Adam Dale

Personal information
- Born: 30 December 1968 (age 57) Ivanhoe, Victoria
- Batting: Left-handed
- Bowling: Right-arm medium

International information
- National side: Australia;
- Test debut (cap 377): 25 March 1998 v India
- Last Test: 3 April 1999 v West Indies
- ODI debut (cap 132): 29 March 1997 v South Africa
- Last ODI: 9 January 2000 v Pakistan

Domestic team information
- 1995/96–2002/03: Queensland

Career statistics
| Competition | Test | ODI | FC | LA |
| Matches | 2 | 30 | 59 | 65 |
| Runs scored | 6 | 78 | 888 | 165 |
| Batting average | 2.00 | 19.50 | 15.05 | 18.33 |
| 100s/50s | 0/0 | 0/0 | 0/1 | 0/0 |
| Top score | 5 | 15* | 55 | 25* |
| Balls bowled | 348 | 1,596 | 14369 | 3497 |
| Wickets | 6 | 32 | 245 | 84 |
| Bowling average | 31.16 | 30.59 | 20.75 | 24.51 |
| 5 wickets in innings | 0 | 0 | 13 | 1 |
| 10 wickets in match | 0 | 0 | 1 | 0 |
| Best bowling | 3/71 | 3/18 | 7/24 | 5/28 |
| Catches/stumpings | 0/– | 11/– | 14/– | 22/– |

Medal record
Men's Cricket
Representing Australia
ICC Cricket World Cup
| Winner | 1999 England-Wales -Ireland-Scotland-Netherlands |  |
- Source: CricInfo, 12 December 2005

= Adam Dale =

Australian cricketer (born 1968)

Adam Craig Dale (born 30 December 1968) is an Australian former cricketer who played in two Test matches and 30 One Day Internationals between 1997 and 2000. He played in first-class and List A cricket for Queensland Bulls and in club cricket for North Melbourne Cricket Club, Heidelberg Cricket Club, Northcote Cricket Club, Old Paradians Cricket Club and Research Cricket Club. Dale was a part of the Australian team that won the 1999 Cricket World Cup.

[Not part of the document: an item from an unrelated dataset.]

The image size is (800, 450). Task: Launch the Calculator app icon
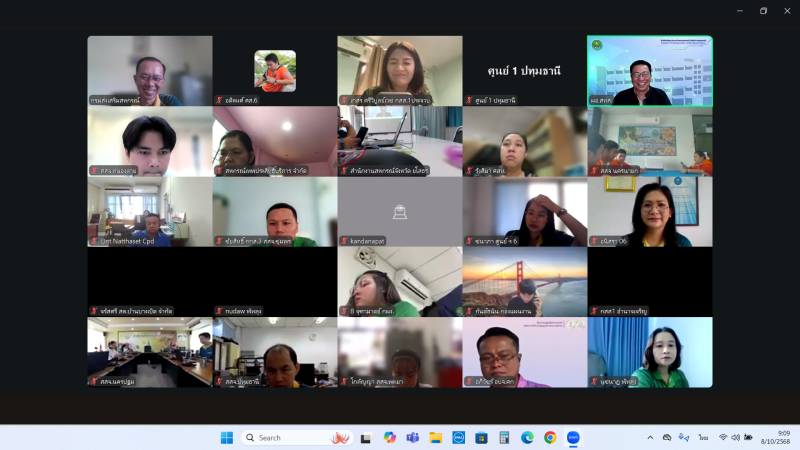click(x=504, y=437)

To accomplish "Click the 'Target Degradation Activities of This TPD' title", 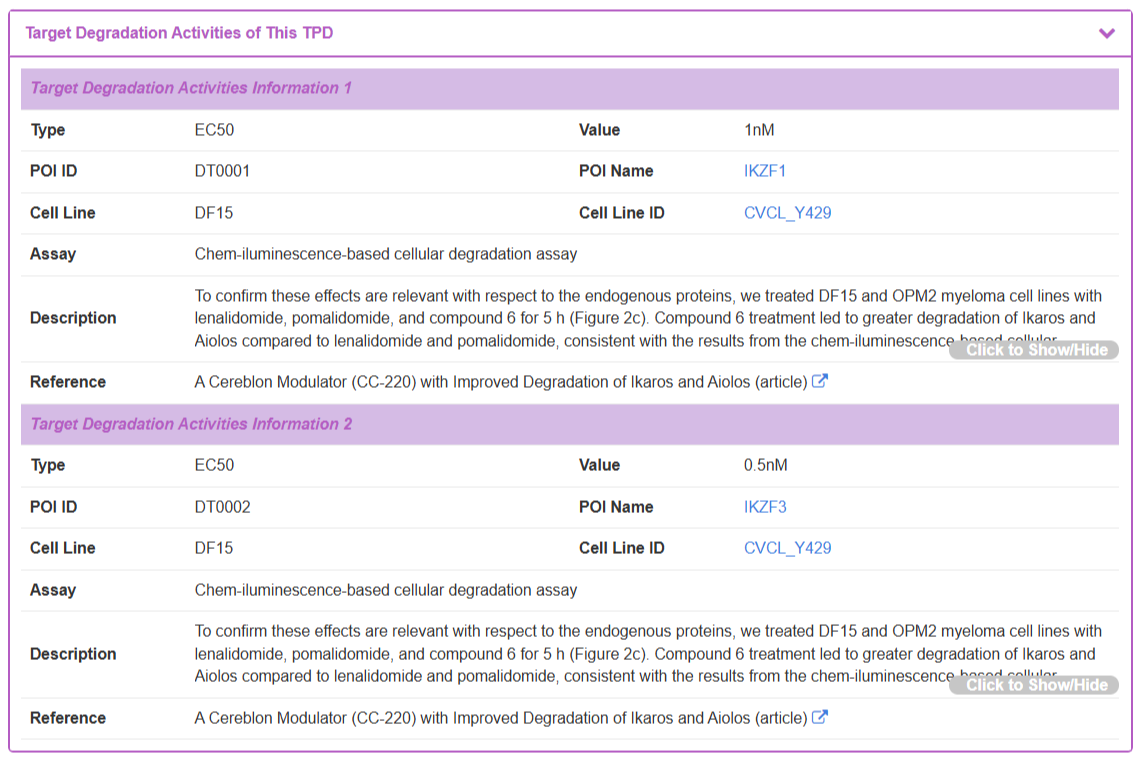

From a short, ambling run-up, Dale delivered medium-paced outswingers with nagging accuracy. He therefore become known more as an economical bowler in one-day cricket, although he was selected for two Tests throughout his career and was very successful for Queensland in the first-class arena. He is best remembered however for taking one of the greatest catches ever seen in the game of cricket whilst playing for Queensland in the summer of 1997–98.

He played grade cricket for the Wynnum-Manly Cricket Club in Brisbane, and premier cricket for Northcote, Heidelberg Cricket Club, North Melbourne and Melbourne in Melbourne, over a long career which spanned twenty-six years from 1985–86 to 2010–11.